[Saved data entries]
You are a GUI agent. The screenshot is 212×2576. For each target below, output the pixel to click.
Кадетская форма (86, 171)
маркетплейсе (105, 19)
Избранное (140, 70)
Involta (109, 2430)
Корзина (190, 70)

[WHAT IS NEEDED] Retype each record in full, please.

[EXERCISE SOLUTION]
You are a GUI agent. The screenshot is 212×2576. For each target below, output the pixel to click.
Кадетская форма (86, 171)
маркетплейсе (105, 19)
Избранное (140, 70)
Involta (109, 2430)
Корзина (190, 70)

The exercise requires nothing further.